Quando me levantei, naquele dia frio e seco, não imaginei que poderia esperar uma tarde chuvosa, a caminho de casa, olhando para o céu que, do nada, tomou os tons cinza com nuvens carregadas e nervosas, prontas para lavar o mundo. O capim era seco e a terra vermelha que o vento acariciava, levantando poeira, fazia a população implorar para que a água viesse do céu; julho, nesta região, é inverno e o frio fazia com que a vida fosse seca.

Mas neste dia 13 de julho, os mais velhos que tiravam sustento da terra comemoravam, pois seria a chuva das rosas. Olhando pela janela do carro, não acreditei na mudança repentina do tempo. Lembrei-me do seu Zé, há uma semana atrás, me falando que hoje choveria.
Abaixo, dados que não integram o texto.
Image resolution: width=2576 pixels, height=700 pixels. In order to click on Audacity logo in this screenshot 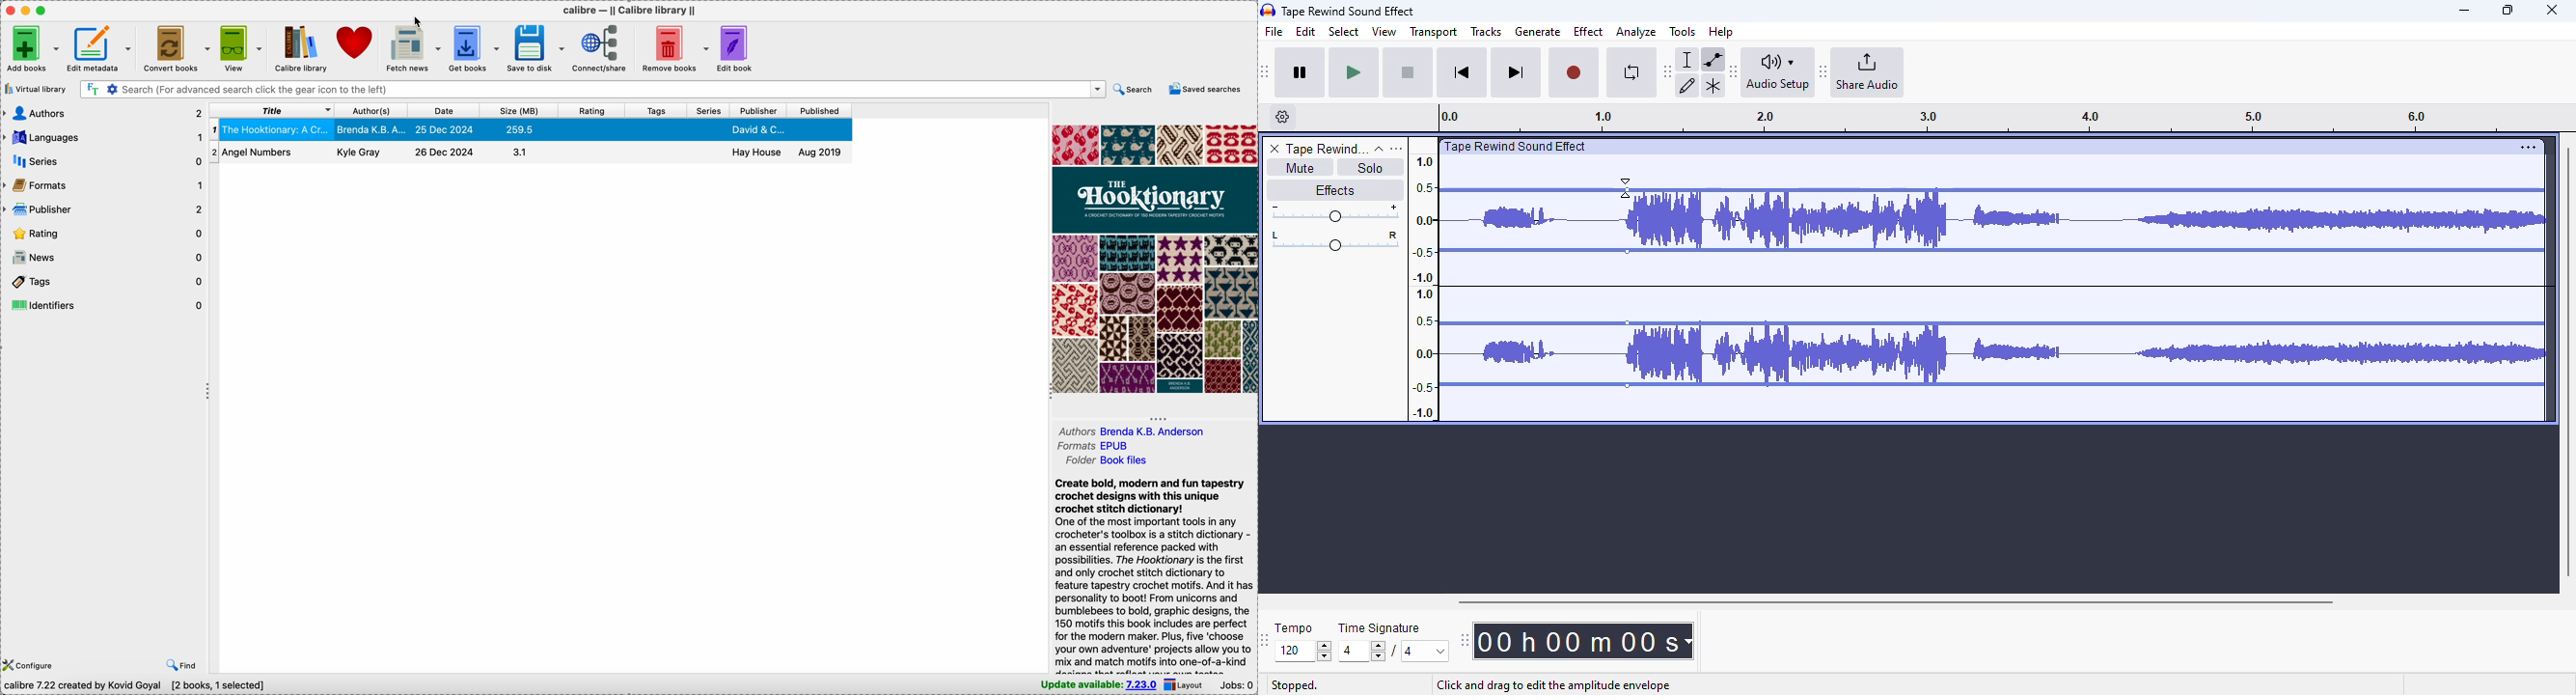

Foi com alegria que percebi a terra se tornar lama e o vento levar o seu cheiro ao meu nariz; entretanto não contava que este se tornasse tão bravio e começasse a varrer as arvores do meu caminho, me forçando a parar naquela casa à beira da estrada.  Era pequena, com uma área na qual me abriguei; eu amava a chuva, queria me molhar, pular nas poças d’agua que se formavam voltar à infância, há tanto esquecida.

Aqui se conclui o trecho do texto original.